Reading passage:
──────────────────────────────

Nenad pejic among others has been at the forefront in expressing inaccurate and biased commentary to the delight of anti-Serb bigots.

Holbrooke was one miserable creep. An excellent piece on that fraud:

http://www.counterpunch.org/johnstone12152010.html

by: Zoran from: Montenegro
December 21, 2010 15:01
I am surprised that the author of this text has been blinded by the 10 year old stereotypes of Mr Milosevic's dictatory regime. In fact the subject is the throuth about atrocities commited to Serbs and the revelation of the dirty aliances with crime groups and teroris organizations made by leading Western countries. The author want to tell us that the goal justifies the means and that humanity prinipals do not apply to everyone, even if men have been butchered as pigs so their freash meat (a.k.a. organs) could be sold on the black market.. There is question of moralilty in this article that needs to be addressed very serioulsly.

by: Vito from: Milan
December 21, 2010 15:29
"If Thaci is responsible for even some of the crimes outlined in Marty’s report, he should be brought to justice. But this should not change our perception of Kosovo, just as our perception of Croatia has not changed because former Prime Minister Ivo Sanader has been indicted for corruption and abuse of power" ---- This is the most idiotic comparison I have ever heard of, and I am 52 year old. Compering charges of Sanader's corruption with allegations of trafficking human organs (among all other charges against Thaci) ????? And you (RFE) allowed this article to be published. Unbelievable.
In Response

by: Sergej from: Eastern Europe
December 21, 2010 20:18
Vito I noticed the same thing you quoted, it is ridicules. I can't believe they published this trash.
In Response

by: steven from: london
December 22, 2010 12:20
Perhaps you both had problems understanding this because English is not your native language. She's not comparing their crimes. She's saying that in neither case should crimes by leaders be allowed to affect the European (or in fact simple recognition) ambitions of the countries they ruled.

In other words, just because Thaci is a vampire mob boss, Kosovo still deserves independence from Serbian racist rule.
In Response

by: Truth Serum
December 22, 2010 18:42
Albanian nationalists are far more "racist" than Serbs.

Just compare Albanian dominated Kosovo with the rest of Serbia.

──────────────────────────────

What to do:
1. From the Kosovo comment thread, list every name that follows "by:".
2. Translate this sentence from the Kosovo comment thread into Spanish: "She's not comparing their crimes."
3. Resume the Kosovo comment thread after its final line.

Data shown:
──────────────────────────────

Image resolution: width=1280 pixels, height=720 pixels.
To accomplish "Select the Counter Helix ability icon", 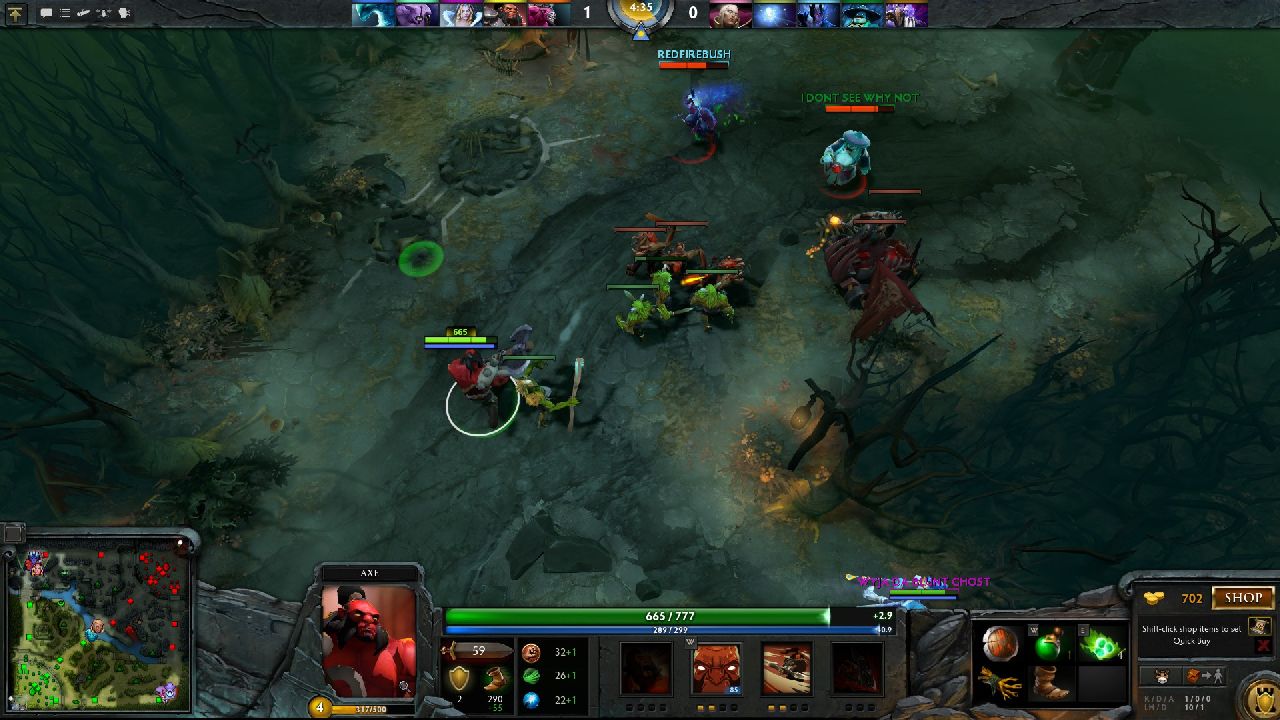I will point(787,668).
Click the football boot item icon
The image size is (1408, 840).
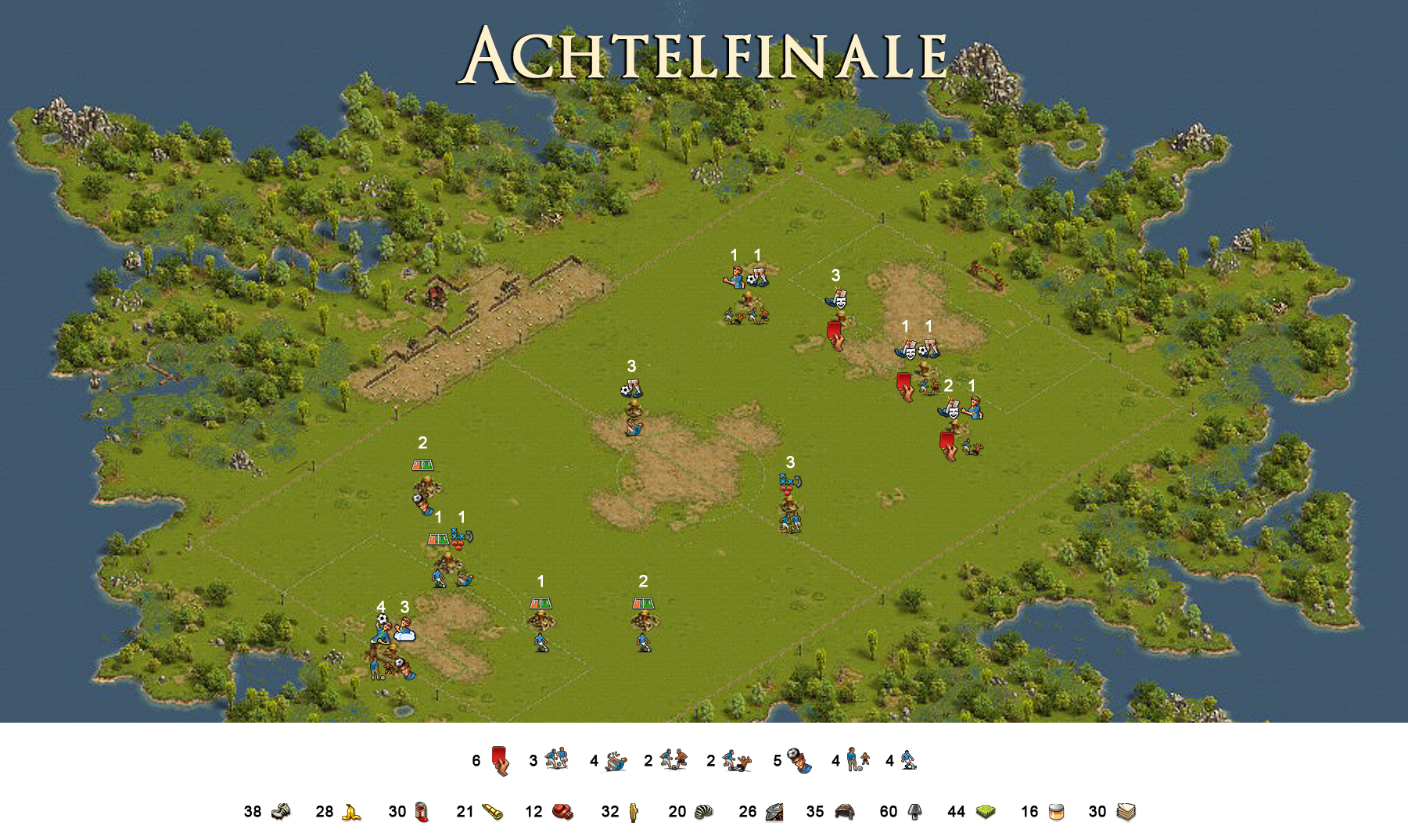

──────────────────────────────

Results for each task:
1.
Zoran
Vito
Sergej
steven
Truth Serum

2. No está comparando sus crímenes.

3.
In Response

by: Truth Serum
December 23, 2010 05:00
Sic Transit Holbrooke
http://grayfalcon.blogspot.com/2010/12/sic-transit-holbrooke.html
In Response

by: Vito from: Milan
December 24, 2010 01:54
Steven, just read to yourself what you just wrote !!!! I did understand her point, however I think you did not. Mr. Thaci had been a key figure in Kosovo's political, military and civilian life during the Kosovo war, he still is a key man in Kosovo. Now with all this allegations (including the organs trafficking) compering him with Hitler might be an appropriate think to do ... Looks like English IS your native language, unfortunately you don't understand you own language, but that is a matter of something else ... do not want to name it (it would probable offend you).

by: Bozana from: Gracanica, Kosovo, Serbia
December 21, 2010 15:29
Ms. Knezevic are you an apologist for Albanians or something?? What kind of an writer tries to minimize the significance of organ trafficking of human beings, including women and children?? It would be good if your editors (if they are the least bit objective) look at other articles you've written to see if they are also so biased against Serbians. I feel disgusted after reading your article.
In Response

by: Truth Serum
December 22, 2010 19:26
The above article meshes in well with RFE/RL's ongoing propaganda on such matters.

Note the neocon and neolib hypocrisy of not supporting a bombing Turkey, when Kurds were getting killed en masse. Where's the support for a Kurdish state? Who was supplying arms to the Turkish miltary? So much for human rights frauds and their preferred dips like Holbrooke.

Under Yugoslav rule (pre-Tito, Tito and post-Tito periods), the Albanians had it better than the Kurds under Turkish and Iraqi Arab rule. Not to be overlooked (by those seeking some reasoned balance) are the terrorist elements among Albanians and Kurds.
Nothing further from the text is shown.